READING PASSAGE:
▽

For how shall I do ... - Rather, "for how" else could I act with reference to the "daughter of my people?"
Their tongue is as an arrow shot out; it speaketh deceit: one speaketh peaceably to his neighbour with his mouth, but in heart he layeth his wait.
An arrow shot out - Rather, "a murderous arrow."
In heart he layeth his wait - Rather, "inwardly he layeth his ambush."
Shall I not visit them for these things? saith the LORD: shall not my soul be avenged on such a nation as this?
For the mountains will I take up a weeping and wailing, and for the habitations of the wilderness a lamentation, because they are burned up, so that none can pass through them; neither can men hear the voice of the cattle; both the fowl of the heavens and the beast are fled; they are gone.
The punishment described in general terms in the preceding three verses is now detailed at great length.
The habitations i. e - the temporary encampments of the shepherds (see Jeremiah 6:3).
So that none can ... - Or, "They are parched up, with no man to pass through them; neither do they hear the voice of cattle; from the birds of the heaven even to the beasts they "are fled, they are gone."
And I will make Jerusalem heaps, and a den of dragons; and I will make the cities of Judah desolate, without an inhabitant.
Dragons - Rather, jackals.
Who is the wise man, that may understand this? and who is he to whom the mouth of the LORD hath spoken, that he may declare it, for what the land perisheth and is burned up like a wilderness, that none passeth through?
For what the land perisheth ... - This is the question proposed for consideration. The prophet calls upon the wise man to explain his question; that question being, Wherefore did the land perish? He follows it by the assertion of a fact: "It is parched like the wilderness with no man to pass through."
And the LORD saith, Because they have forsaken my law which I set before them, and have not obeyed my voice, neither walked therein;
The cause of the chastisement about to fall upon Jerusalem, was their desertion of the divine Law.
But have walked after the imagination of their own heart, and after Baalim, which their fathers taught them:
Imagination - Or, as in the margin.
Which their fathers taught them - It was not the sin of one generation that brought upon them chastisement: it was a sin, which had been handed down from father to son.
Therefore thus saith the LORD of hosts, the God of Israel; Behold, I will feed them, even this people, with wormwood, and give them water of gall to drink.
I will feed them ... - Rather, I am feeding them. The present participle used here, followed by three verbs in the future, shows that the judgment has beam, of which the successive stages are given in the next clause.
I will scatter them also among the heathen, whom neither they nor their fathers have known: and I will send a sword after them, till I have consumed them.

△

PROBLEMS TO SOLVE:
**1)** Reproduce everything in the Jeremiah commentary from "For how shall" down to "nation as this?".
**2)** According to the Jeremiah commentary, what word should replace "dragons" in the verse about making Jerusalem heaps?

INFORMATION PROVIDED:
▽

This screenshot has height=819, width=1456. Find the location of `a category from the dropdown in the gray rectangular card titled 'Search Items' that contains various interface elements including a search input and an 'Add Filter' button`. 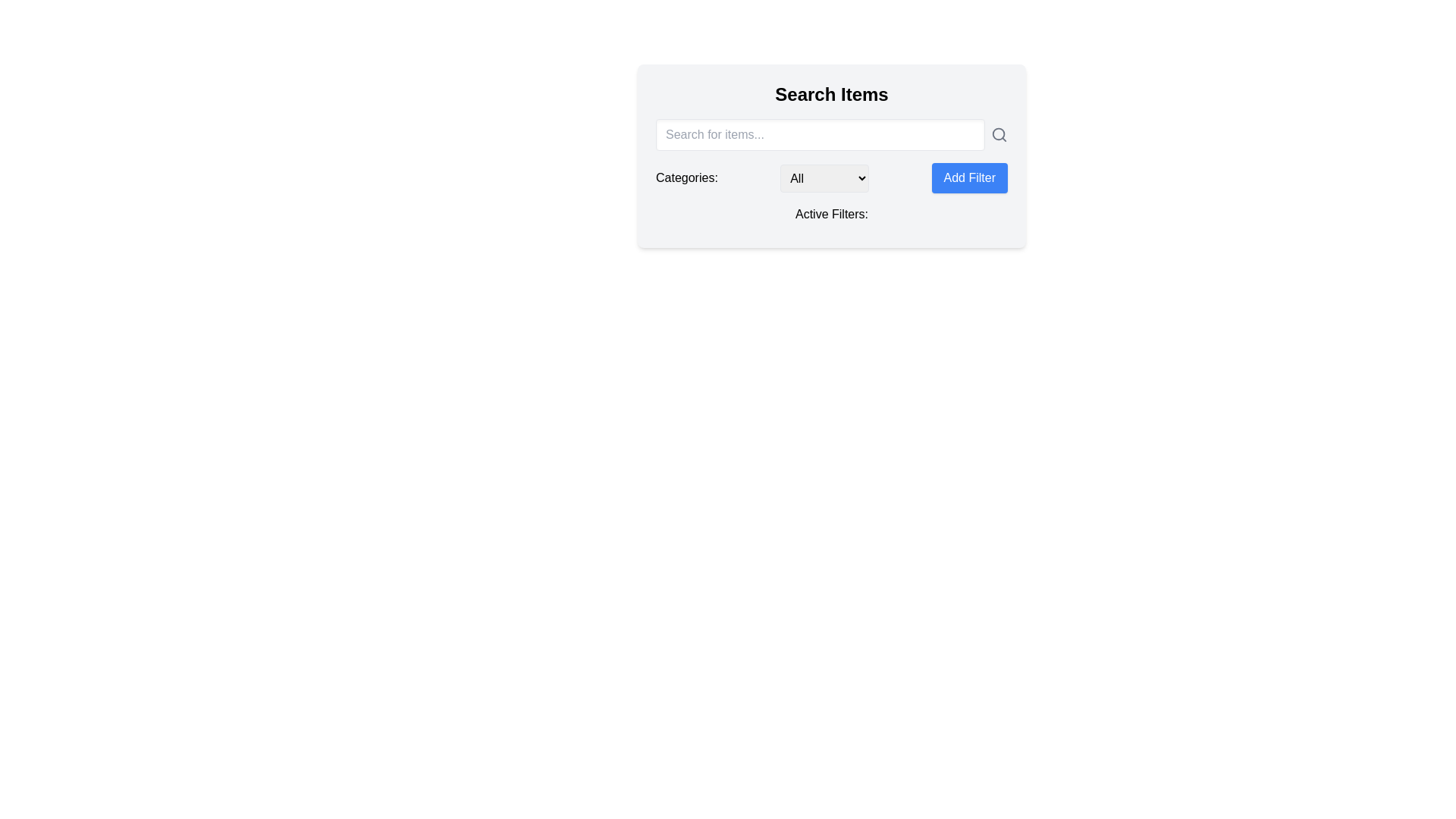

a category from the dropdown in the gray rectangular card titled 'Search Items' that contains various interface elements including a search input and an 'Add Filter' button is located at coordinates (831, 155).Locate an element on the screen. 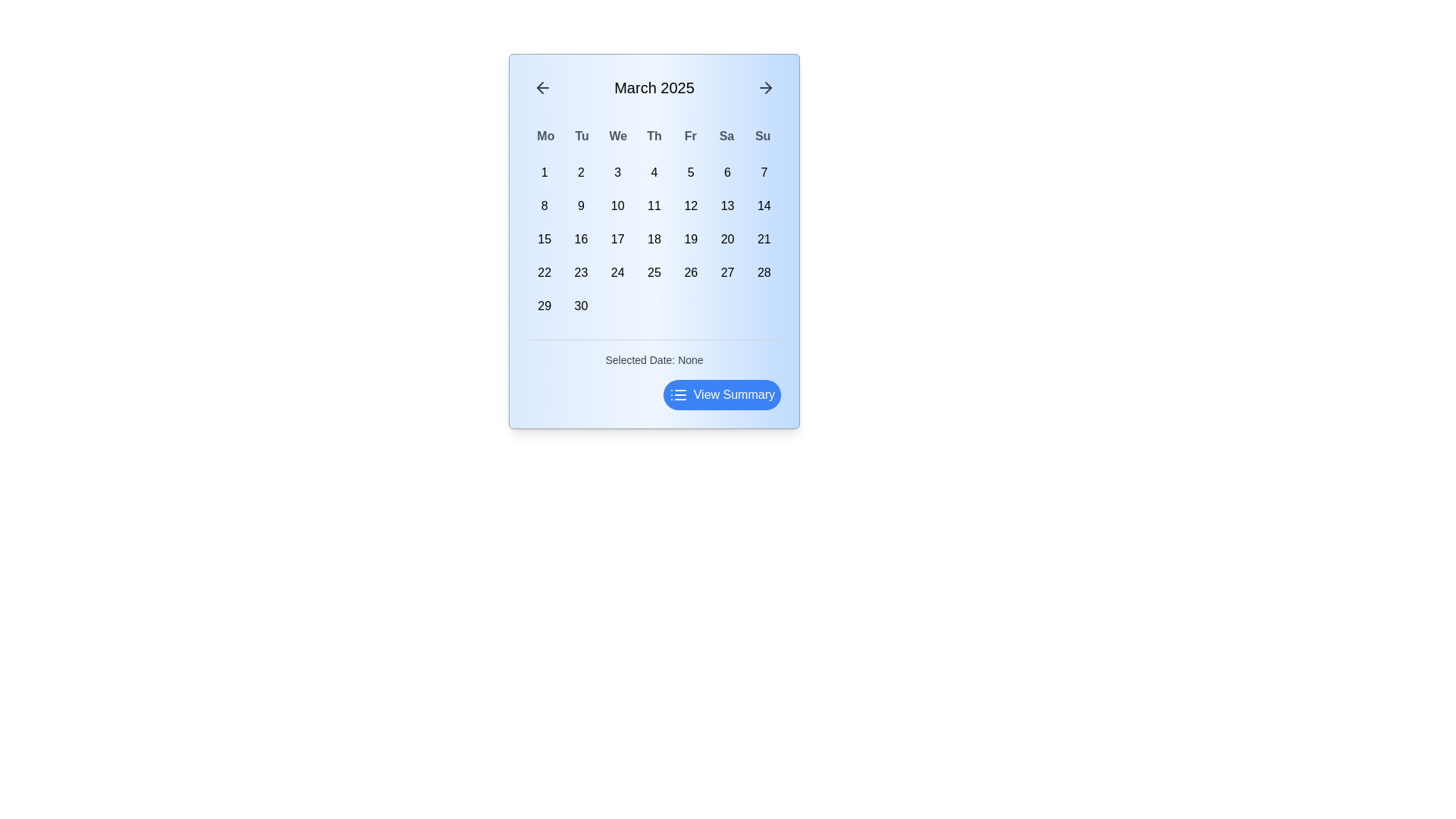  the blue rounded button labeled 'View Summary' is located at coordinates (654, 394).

△

WORKED ANSWERS:
**1)**
For how shall I do ... - Rather, "for how" else could I act with reference to the "daughter of my people?"
Their tongue is as an arrow shot out; it speaketh deceit: one speaketh peaceably to his neighbour with his mouth, but in heart he layeth his wait.
An arrow shot out - Rather, "a murderous arrow."
In heart he layeth his wait - Rather, "inwardly he layeth his ambush."
Shall I not visit them for these things? saith the LORD: shall not my soul be avenged on such a nation as this?

**2)** Jackals